Frappé par le manque d’initiatives mondiales, le fondateur de V2O Marine pointe du doigt « les pays riches qui sont les plus gros consommateurs de plastiques ». D’après un rapport du WWF, avec 60 millions de tonnes produites par an, l’Europe est le deuxième plus grand producteur mondial de plastique après la Chine.
« Cette pollution est dangereuse, elle représente un risque pour notre avenir », s’alarme Rémi Allain en chiffrant qu’aujourd’hui, il y a 1 kilo de plastique pour 2,5 kilos de masse animale dans les mers. Au rythme actuel, il y aura autant de plastique que de poissons dans les océans en 2050 selon Peter Thomson, envoyé spécial des Nations unies.
Face à ce défi environnemental, Rémi conseille d’agir sur toute la chaîne de valeurs, en réduisant le plastique à la source et en captant les déchets en eau douce et eau salée. L’ingénieur ne perd pas espoir et fait confiance au « maillage territorial de la métropole » qu’il voit grandir et qui lui a permis de développer sa start-up.
« Dès le début j’ai eu la chance d’être vivement accompagné », se réjouit-il.

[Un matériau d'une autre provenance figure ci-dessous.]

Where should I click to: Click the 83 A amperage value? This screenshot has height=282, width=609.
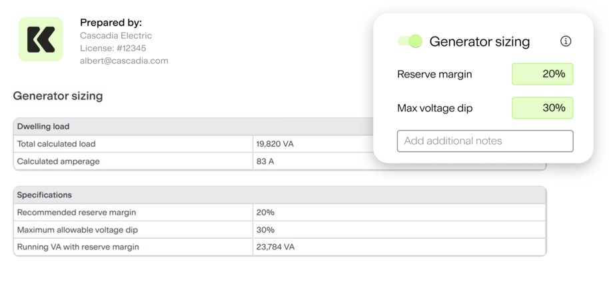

Sa société, membre de la pépinière Marseille Innovations, a reçu l’aide et le soutien d’autres incubateurs tels que la Bpi France, le Pôle Mer Méditerranée, la French Tech Aix-Marseille et l’association Entrepreneurs pour la planète. Ou encore de son mentor, l’agence digitale Viseo.
L’entrepreneur considère que la cité phocéenne est à « un tournant de son histoire » et constate le nombre de start-up émergentes et d’opérations en faveur du changement écologique. « C’est un des avenirs industriels de la ville, de la métropole, du département », estime-t-il.
Green City Organisation et son filet connecté anti-déchets, Plastic Odyssey et son carburant pour bateaux fabriqué à partir de déchets des fonds-marins, Iadys et son petit robot nettoyeur Jellyfishbot, ou encore le robot télécommandé SeaClear de SubSea Tech… Autant de start-ups marseillaises qui œuvrent dans le domaine de la « green tech » maritime. Rémi aime ajouter « bleu » pour définir ce nouvel écosystème porteur de solutions.